**Exercise requirements**
From the forum thread on the camera firmware update, extract word for word the passage starting with "## F.O.N-Denmark (Aug" and going on through "Helbo, Denmark :0)".

Another reason not to update firmware at the stroke of midnight.

I'm a great fan of letting other folk break their cameras first.


----------



## JoeDavid (Aug 7, 2012)

Anybody tried the firmware update yet? I just downloaded it from Canon USA and it took quite a while so I figure the world is downloading it...


----------



## marekjoz (Aug 7, 2012)

Downloading since a few minutes. 25 KB/s 
http://www.usa.canon.com/cusa/consumer/products/cameras/slr_cameras/eos_7d#DriversAndSoftware


----------



## thedge (Aug 7, 2012)

I downloaded it at over 1MB/sec. Only took a few seconds to download for me...

Auto ISO is a bit of a letdown, can only choose full stop ISOs. Not in between


----------



## F.O.N-Denmark (Aug 7, 2012)

Richard8971 said:


> Ok, we know it was August "something" but does anyone know WHEN Canon will release it? I am getting anxious.
> 
> D



It seems like its out, look here http://www.usa.canon.com/cusa/support/professional/professional_cameras/eos_digital_slr_cameras/eos_7d#DriversAndSoftware
Henrik Helbo, Denmark :0)


----------



## JoeDavid (Aug 7, 2012)

In case anyone has forgotten exactly what this firmware update adds and fixes:

http://www.usa.canon.com/cusa/consumer/products/cameras/slr_cameras/eos_7d?pageKeyCode=prdAdvDetail&docId=0901e024805e4f2d


----------



## krazcool (Aug 7, 2012)

And it seems like it's been out for over 10 days on the SG website already.

http://support-sg.canon-asia.com/P/search?category=Digital+Cameras&series=EOS&model=EOS+7D&menu=Download&filter=0


----------



## eenoog (Aug 7, 2012)

Well... *it's there now!* (just downloaded it from Canon USA)
http://www.usa.canon.com/cusa/consumer/products/cameras/slr_cameras/eos_7d/#DriversAndSoftware


----------



## Wideopen (Aug 7, 2012)

Downloading..... ;D


----------



## Richard8971 (Aug 7, 2012)

I just downloaded it in about 20 seconds. Honestly, I am looking forward to the increased RAW buffer size. 

D


----------



## eenoog (Aug 7, 2012)

It's mighty fast. Just did a JPEG only test, got 120 and stopped (don't want to kill that shutter)
RAW+JPEG I got 19 before it stopped. RAW only 23 (could be my card).

Love the new setting to limit auto-ISO. 

In-camera raw processing is actually interesting because that way I can shoot raw only without a PC on-hand.

In-camera rating of images is nice too (though it involves a lot of clicks/rotations)


----------



## efohbe (Aug 7, 2012)

Mine says the same thing, "23" but if you hold the shutter release, when it got the #23. 2RAWs have been written to the card and allows 2 more to be buffered


----------



## briansquibb (Aug 7, 2012)

Not available yet on the canon-europe site


----------



## marekjoz (Aug 7, 2012)

briansquibb said:


> Not available yet on the canon-europe site



Take U.S. version, it's the same  ;D


----------



## Sjekster (Aug 7, 2012)

**Material shown**
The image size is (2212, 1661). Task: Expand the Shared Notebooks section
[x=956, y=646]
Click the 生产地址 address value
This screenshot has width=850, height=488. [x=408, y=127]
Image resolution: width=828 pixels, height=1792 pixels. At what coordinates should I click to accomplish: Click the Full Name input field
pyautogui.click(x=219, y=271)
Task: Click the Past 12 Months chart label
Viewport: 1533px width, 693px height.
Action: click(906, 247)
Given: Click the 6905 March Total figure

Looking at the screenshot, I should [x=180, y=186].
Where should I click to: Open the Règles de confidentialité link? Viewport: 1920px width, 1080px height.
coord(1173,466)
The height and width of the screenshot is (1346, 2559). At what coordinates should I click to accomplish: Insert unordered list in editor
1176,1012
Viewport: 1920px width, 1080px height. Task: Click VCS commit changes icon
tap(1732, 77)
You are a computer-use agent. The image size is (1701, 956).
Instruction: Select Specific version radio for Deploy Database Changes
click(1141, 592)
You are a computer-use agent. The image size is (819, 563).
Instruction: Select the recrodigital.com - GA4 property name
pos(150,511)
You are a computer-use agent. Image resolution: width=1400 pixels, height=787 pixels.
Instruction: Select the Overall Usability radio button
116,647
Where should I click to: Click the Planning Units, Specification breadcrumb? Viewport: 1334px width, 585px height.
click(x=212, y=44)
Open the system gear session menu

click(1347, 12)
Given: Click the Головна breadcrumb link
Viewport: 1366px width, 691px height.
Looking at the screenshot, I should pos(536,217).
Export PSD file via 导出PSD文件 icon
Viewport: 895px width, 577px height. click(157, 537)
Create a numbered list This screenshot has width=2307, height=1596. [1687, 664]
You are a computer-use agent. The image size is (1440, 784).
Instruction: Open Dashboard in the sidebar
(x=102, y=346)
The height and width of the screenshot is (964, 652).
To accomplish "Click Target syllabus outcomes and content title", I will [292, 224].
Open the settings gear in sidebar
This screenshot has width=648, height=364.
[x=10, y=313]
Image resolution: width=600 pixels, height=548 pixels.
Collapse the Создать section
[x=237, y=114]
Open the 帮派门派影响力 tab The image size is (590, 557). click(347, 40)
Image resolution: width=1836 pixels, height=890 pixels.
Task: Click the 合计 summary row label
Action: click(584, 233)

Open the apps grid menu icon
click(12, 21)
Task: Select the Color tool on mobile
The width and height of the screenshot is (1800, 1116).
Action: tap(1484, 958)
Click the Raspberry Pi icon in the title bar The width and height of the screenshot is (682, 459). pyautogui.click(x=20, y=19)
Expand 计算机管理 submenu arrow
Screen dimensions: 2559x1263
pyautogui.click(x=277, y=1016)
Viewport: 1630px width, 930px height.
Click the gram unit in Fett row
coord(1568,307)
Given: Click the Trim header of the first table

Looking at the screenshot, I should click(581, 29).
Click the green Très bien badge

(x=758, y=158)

**Result**
## F.O.N-Denmark (Aug 7, 2012)

Richard8971 said:


> Ok, we know it was August "something" but does anyone know WHEN Canon will release it? I am getting anxious.
> 
> D



It seems like its out, look here http://www.usa.canon.com/cusa/support/professional/professional_cameras/eos_digital_slr_cameras/eos_7d#DriversAndSoftware
Henrik Helbo, Denmark :0)